To learn more about building a real-time fraud detection system, check this out

Use Case 2: Real-Time E-Commerce Personalization with Product Data 

In the fast-paced e-commerce industry, real-time insights are critical. You’re running an online store with transaction data flowing in via a Kafka stream and detailed product info stored in a Snowflake warehouse. The challenge? How to put the right offer before a shopper using data from these disparate sources.

Having a real-time analytics e-commerce dashboard can certainly help your business assess how sales are going in real time, but you don’t want to stop there. You want to actually increase conversion rates and average order value by updating your web store with a real-time personalization system.

A real-time data platform makes this possible. It can connect to your Kafka stream and data warehouse, pulling in live transaction data and product dimensions respectively. The advantage? You can write SQL queries to extract real-time insights such as top-selling products, shopper transaction history, sales trends and inventory status.

Here’s an example SQL query that combines transaction data from Kafka and hydrates the stream data with product data from Snowflake to get a complete list of the 100 most recent orders on the system. The beauty of real-time data is that it gives you an instant snapshot of your business, enabling data-driven decision-making on the fly.

SELECT
 kafka_stream.transaction_order_id,
 kafka_stream.transaction_orderDate,
 kafka_stream.transaction_product_id,
 snowflake_warehouse.product_name as Product,
 snowflake_warehouse.product_price as ValueUSD
FROM kafka_stream
JOIN snowflake_warehouse p on snowflake_warehouse.product_id = kafka_stream.transaction_product_id
ORDER BY orderDate DESC
LIMIT 100

Check out a full example use case of an e-commerce dashboard using Kafka and Snowflake.

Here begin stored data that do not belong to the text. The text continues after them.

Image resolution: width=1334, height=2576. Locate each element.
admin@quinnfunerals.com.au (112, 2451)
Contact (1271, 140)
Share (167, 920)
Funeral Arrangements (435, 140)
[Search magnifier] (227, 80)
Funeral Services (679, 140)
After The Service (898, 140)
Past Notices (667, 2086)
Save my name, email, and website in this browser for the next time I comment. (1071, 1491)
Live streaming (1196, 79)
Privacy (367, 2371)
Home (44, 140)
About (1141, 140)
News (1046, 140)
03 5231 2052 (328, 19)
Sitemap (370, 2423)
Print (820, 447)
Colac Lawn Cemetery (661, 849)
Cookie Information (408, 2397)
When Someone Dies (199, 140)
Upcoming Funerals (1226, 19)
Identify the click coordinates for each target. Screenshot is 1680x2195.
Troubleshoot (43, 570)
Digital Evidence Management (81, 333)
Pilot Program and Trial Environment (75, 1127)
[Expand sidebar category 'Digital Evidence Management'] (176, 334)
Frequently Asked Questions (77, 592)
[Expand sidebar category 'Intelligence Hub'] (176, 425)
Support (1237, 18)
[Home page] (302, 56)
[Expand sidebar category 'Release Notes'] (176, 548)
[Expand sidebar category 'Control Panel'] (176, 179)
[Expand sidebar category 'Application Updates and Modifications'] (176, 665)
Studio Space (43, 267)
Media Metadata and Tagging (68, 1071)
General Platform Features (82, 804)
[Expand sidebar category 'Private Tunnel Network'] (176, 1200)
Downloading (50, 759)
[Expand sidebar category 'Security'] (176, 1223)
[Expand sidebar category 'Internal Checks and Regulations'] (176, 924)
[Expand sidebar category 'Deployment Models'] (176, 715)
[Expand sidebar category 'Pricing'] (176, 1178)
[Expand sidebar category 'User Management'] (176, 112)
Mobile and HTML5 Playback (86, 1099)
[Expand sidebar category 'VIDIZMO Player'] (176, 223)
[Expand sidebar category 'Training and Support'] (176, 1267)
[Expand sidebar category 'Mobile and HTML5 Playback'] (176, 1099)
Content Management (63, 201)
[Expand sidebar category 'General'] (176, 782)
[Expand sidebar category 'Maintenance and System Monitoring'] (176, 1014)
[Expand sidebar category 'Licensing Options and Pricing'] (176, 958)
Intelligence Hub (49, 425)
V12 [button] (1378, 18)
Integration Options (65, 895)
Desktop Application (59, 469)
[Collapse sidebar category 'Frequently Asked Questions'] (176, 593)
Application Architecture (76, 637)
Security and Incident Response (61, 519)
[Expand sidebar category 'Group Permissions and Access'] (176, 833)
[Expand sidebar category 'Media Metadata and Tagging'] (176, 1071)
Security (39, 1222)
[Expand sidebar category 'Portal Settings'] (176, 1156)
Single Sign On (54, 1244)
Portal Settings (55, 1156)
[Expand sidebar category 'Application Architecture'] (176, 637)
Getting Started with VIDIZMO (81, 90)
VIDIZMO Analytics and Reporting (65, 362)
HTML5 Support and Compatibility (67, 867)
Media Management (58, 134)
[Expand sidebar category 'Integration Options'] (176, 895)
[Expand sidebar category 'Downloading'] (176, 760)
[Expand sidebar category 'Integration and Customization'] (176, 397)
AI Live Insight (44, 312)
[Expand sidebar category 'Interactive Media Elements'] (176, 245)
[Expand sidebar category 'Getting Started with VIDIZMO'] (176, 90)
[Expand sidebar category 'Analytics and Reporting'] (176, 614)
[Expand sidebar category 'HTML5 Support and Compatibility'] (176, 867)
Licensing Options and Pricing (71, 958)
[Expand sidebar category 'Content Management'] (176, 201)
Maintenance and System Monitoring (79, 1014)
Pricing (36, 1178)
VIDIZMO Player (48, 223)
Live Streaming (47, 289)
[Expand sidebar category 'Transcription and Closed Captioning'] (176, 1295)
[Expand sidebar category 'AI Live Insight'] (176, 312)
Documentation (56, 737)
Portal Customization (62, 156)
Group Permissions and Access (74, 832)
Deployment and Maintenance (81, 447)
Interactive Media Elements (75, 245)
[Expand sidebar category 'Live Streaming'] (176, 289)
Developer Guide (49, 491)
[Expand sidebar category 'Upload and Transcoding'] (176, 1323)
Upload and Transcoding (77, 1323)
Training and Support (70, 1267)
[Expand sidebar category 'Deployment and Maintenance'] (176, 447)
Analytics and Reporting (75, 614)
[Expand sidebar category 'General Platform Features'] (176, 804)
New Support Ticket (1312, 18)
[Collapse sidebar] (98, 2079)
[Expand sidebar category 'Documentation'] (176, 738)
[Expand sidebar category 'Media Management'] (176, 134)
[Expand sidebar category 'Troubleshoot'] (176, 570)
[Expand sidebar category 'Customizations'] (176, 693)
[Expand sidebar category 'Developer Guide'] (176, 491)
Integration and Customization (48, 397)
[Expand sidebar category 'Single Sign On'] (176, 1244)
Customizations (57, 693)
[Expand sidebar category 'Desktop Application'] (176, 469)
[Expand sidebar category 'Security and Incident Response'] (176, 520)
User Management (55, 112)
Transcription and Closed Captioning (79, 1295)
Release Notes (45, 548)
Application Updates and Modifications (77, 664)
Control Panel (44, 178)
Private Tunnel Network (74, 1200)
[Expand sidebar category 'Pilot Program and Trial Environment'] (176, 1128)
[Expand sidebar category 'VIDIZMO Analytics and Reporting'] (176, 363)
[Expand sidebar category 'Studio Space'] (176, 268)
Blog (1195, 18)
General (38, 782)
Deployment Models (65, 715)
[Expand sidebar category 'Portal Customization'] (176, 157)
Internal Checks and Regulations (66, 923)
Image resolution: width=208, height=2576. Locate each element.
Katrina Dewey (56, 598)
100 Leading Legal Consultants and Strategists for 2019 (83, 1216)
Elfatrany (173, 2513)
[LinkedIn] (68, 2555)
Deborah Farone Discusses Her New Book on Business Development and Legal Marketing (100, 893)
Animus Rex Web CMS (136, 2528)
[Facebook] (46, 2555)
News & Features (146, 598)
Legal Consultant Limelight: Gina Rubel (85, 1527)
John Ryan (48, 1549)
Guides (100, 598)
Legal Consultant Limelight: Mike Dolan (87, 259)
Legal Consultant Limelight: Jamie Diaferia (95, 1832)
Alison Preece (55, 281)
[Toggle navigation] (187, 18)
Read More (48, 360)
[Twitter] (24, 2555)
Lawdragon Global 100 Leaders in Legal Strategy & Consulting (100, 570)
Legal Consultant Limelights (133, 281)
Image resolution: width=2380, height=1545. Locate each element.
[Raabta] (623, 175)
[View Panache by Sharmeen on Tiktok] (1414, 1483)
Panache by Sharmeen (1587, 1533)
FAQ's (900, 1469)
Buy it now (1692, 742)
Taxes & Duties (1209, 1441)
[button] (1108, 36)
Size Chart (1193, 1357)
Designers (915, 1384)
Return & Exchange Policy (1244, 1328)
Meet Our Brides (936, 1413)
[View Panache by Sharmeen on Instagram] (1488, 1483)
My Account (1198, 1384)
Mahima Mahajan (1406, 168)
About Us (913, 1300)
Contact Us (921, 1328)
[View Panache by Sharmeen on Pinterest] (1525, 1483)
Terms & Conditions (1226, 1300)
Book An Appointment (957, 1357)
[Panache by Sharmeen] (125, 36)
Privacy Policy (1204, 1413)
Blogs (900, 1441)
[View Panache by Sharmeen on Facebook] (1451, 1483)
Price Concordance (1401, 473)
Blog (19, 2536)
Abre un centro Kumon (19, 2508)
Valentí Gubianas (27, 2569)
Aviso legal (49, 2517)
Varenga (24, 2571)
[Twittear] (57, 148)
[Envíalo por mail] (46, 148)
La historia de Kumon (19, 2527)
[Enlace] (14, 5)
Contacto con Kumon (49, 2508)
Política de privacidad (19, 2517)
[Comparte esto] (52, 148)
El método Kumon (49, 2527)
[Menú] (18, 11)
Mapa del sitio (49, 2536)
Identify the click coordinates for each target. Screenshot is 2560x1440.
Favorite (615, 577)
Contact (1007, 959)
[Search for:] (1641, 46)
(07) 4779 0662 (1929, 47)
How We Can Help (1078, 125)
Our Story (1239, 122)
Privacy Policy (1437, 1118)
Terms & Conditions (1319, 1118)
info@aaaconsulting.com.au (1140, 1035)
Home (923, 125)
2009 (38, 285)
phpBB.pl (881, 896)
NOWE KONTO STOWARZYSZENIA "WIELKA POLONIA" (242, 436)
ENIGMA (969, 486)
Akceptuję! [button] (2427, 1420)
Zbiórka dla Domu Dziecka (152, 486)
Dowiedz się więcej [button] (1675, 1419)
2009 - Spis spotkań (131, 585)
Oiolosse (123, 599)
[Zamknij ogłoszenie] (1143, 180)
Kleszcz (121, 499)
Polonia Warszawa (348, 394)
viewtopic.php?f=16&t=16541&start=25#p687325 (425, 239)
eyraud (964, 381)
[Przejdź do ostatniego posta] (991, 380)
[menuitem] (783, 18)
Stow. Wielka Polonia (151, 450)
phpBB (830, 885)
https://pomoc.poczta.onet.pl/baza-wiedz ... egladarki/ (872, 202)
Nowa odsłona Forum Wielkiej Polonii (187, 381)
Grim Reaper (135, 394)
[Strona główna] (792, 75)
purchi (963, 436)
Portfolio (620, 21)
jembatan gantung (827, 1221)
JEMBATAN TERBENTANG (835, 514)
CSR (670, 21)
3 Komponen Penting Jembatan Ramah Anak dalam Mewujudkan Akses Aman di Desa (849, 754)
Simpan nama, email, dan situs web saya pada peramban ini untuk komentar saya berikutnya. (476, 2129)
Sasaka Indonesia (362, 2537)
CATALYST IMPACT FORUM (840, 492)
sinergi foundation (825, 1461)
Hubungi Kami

Use Case 3: Real-Time Log Analytics Informed by Historical Data

In this scenario, you’re dealing with two types of data: streaming log events coming in hot from a streaming platform like Kafka, and historical log data chilling out in Snowflake, your data warehouse.

Yes, you want to monitor and analyze these log events in real time, but you also want to compare them with historical data to spot any trends or anomalies. That’s where you use a real-time data platform to bring together your streaming log events and historical data, and then use a SQL query to analyze this data in real time.

For example, suppose each log event has a log_type (such as “ERROR,” “WARNING,” “INFO”) and a timestamp. You want to know, in real time, how the count of each log type in the last hour compares to its average hourly count over the last 30 days.

Here’s a SQL query you might use for this purpose:

SELECT
 kafka_stream.log_type,
 COUNT(kafka_stream.log_type) OVER (PARTITION BY kafka_stream.log_type) AS current_hour_count,
 snowflake_warehouse.avg_hourly_count,
 CASE
     WHEN COUNT(kafka_stream.log_type) OVER (PARTITION BY kafka_stream.log_type) > 2 * snowflake_warehouse.avg_hourly_count THEN 'Anomaly Detected'
     ELSE 'Normal'
 END AS Anomaly_Status
FROM
 kafka_stream
JOIN
 (SELECT log_type, AVG(count) AS avg_hourly_count
 FROM
     (SELECT log_type, COUNT(*) as count
     FROM snowflake_warehouse
     WHERE timestamp >= NOW() - INTERVAL '30 DAYS'
     GROUP BY log_type, DATE(timestamp), EXTRACT(HOUR FROM timestamp))
 GROUP BY log_type) AS snowflake_warehouse
ON
 kafka_stream.log_type = snowflake_warehouse.log_type
WHERE
 kafka_stream.timestamp >= NOW() - INTERVAL '1 HOUR'


Want to deep dive into log analytics? Check out this starter kit

Wrapping Up

Enriching streaming data with data warehouse data opens up a world of possibilities for creating nifty, data-savvy, real-time applications. Toss a real-time data platform like Tinybird into the mix, and the whole process becomes as breezy as a walk in the park. Tinybird makes it possible to unify many data sources and handle enormous volumes of data at lightning speed, and it’s pretty fun to build and publish new real-time data products.